Однажды в середине февраля я встретился с моим издателем в манхэттенском ресторане в районе Западных 20-х стрит. После ланча я двинулся пешком в сторону метро на углу Восьмой авеню и 34-й стрит, чтобы вернуться в Бруклин. Не доходя пяти или шести кварталов до станции, я заприметил на противоположной стороне знакомую фигуру. То, как я поступил, не делает мне чести, но в тот момент это казалось правильным решением. Мне захотелось узнать, как он проводит время, получить хоть какую-то информацию, и, вместо того чтобы его окликнуть, я незаметно последовал за ним. Было холодно, и серое промозглое небо обещало разродиться снегом. Часа два я бродил за ним тенью по лабиринту улиц. Сегодня, когда я об этом пишу, картина представляется мне более зловещей, чем она была, — по крайней мере в том, что касается моих действий. Я не собирался за ним шпионить или выведывать его секреты — я хотел увидеть просвет, обнадеживающие признаки, которые бы развеяли мою тревогу. Я говорил себе: «Сейчас он меня удивит. Сейчас он докажет, что с ним все в порядке». Но два часа скитаний между Таймс-сквер и Гринвич-Виллидж пролетели впустую. Сакс, задумчивый и неторопливый, бесцельно слонялся по городу, как заблудшая душа. Подавал милостыню нищим. Останавливался, чтобы закурить очередную сигарету. Зашел в книжную лавку и, сняв с полки мою книгу, углубился в нее на несколько минут. Заглянул в порношоп и полистал журналы с голыми девицами. Задержался перед витриной магазина электроники. Потом купил газету и устроился с ней в кофейне на углу Бликер и Макдугал. Собственно, там я его и оставил — в момент, когда официантка брала у него заказ. Это бессмысленное времяпрепровождение подействовало на меня так тяжело, так гнетуще, что по возвращении домой я даже ничего не сказал Айрис.

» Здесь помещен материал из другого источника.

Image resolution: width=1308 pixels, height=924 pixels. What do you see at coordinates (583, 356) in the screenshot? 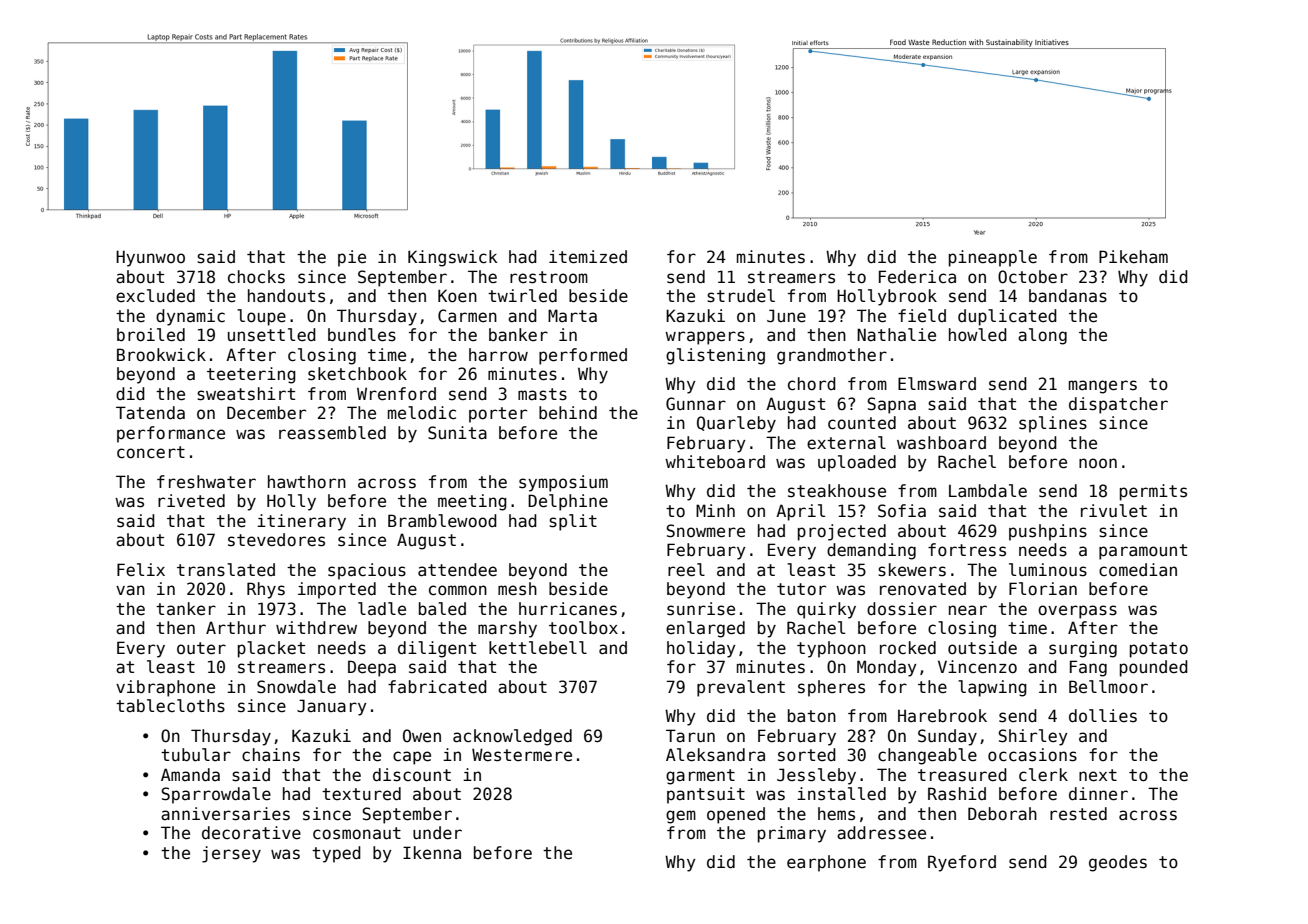
I see `performed` at bounding box center [583, 356].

Сегодня я вижу, как мало тогда понимал, глядя со своей колокольни. Я делал выводы на основании поверхностных впечатлений и разрозненных фактов, составлявших лишь надводную часть айсберга. Знай я все факты и обстоятельства, скорее всего, не было бы у меня повода для отчаянных умозаключений. О многом я тогда не ведал, и в первую очередь — о роли Марии Тернер в жизни Сакса. Начиная с октября, они встречались регулярно по четвергам, с десяти утра до пяти пополудни. Это стало мне известно только два года спустя. И он, и она заверили меня, что секса там и близко не было. Обе редакции этой истории в главном совпадали, да и повадки Марии были мне хорошо знакомы, так что сомневаться не приходилось.

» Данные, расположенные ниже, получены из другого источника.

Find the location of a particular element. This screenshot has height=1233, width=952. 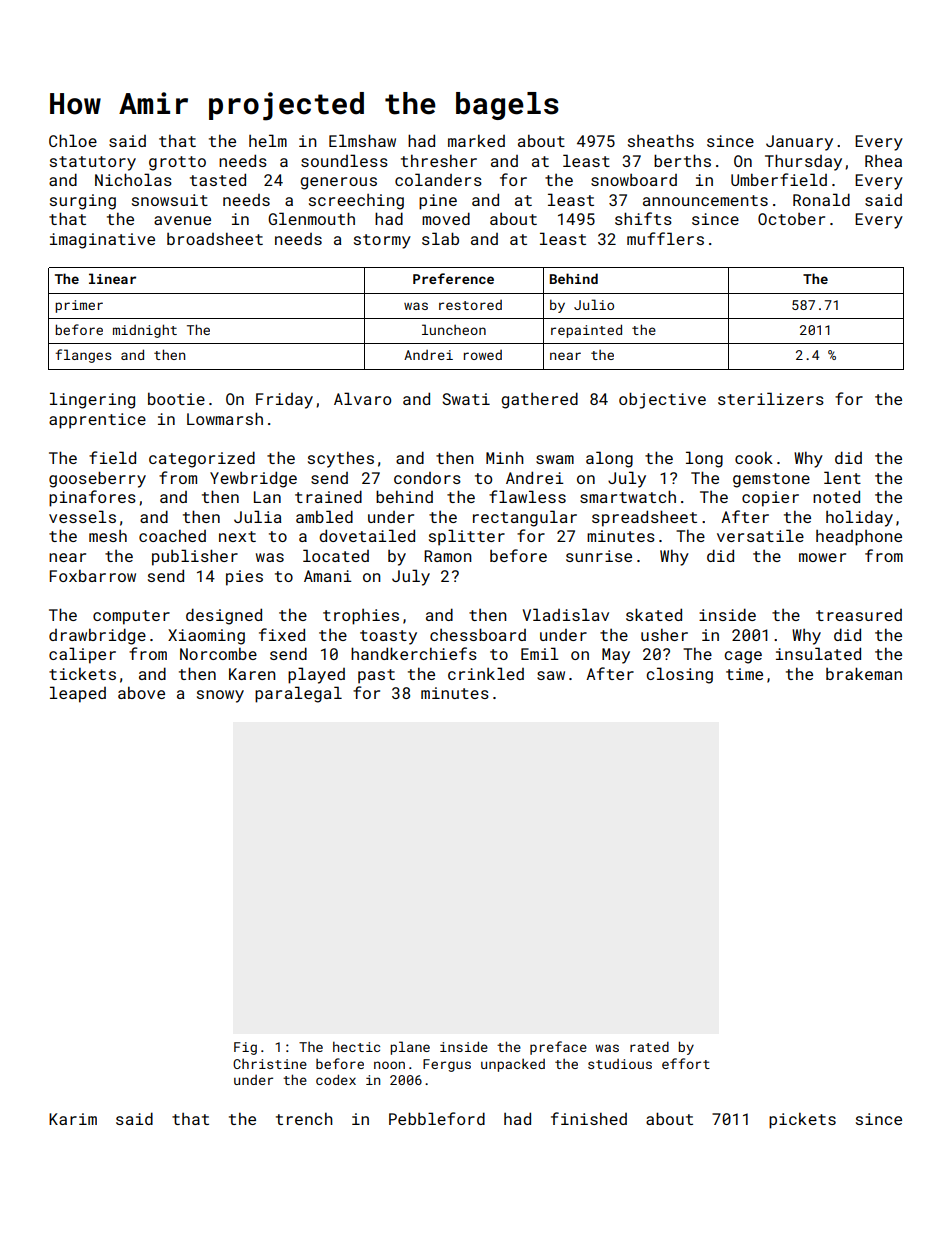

Задним числом понимаешь: в том, что Сакс потянулся к ней, нет ничего удивительного. Мария, можно сказать, была живым воплощением катастрофы, главным персонажем драмы, приведшей к падению с лестницы, поэтому важнее ее человека для него в тот момент не было. Я уже говорил о его решимости удержать в памяти события того вечера, и кто еще мог ему в этом помочь. Сблизившись с Марией, он мог постоянно видеть перед собой символ своего перерождения. Она не позволит его ранам затянуться. Всякий раз при встрече с ней он будет заново испытывать все те эмоции, которые едва его не убили. Он будет повторять этот опыт, трудиться денно и нощно, и со временем, бог даст, достигнет совершенства. Так, вероятно, все начиналось. Целью было не совратить Марию, не переспать с ней, а подвергнуть себя искушению и посмотреть, хватит ли сил выдержать. Сакс искал лекарство, способ вернуть себе самоуважение, и тут требовались самые радикальные меры. Чтобы понять, чего он стоит, он должен был снова поставить все на карту.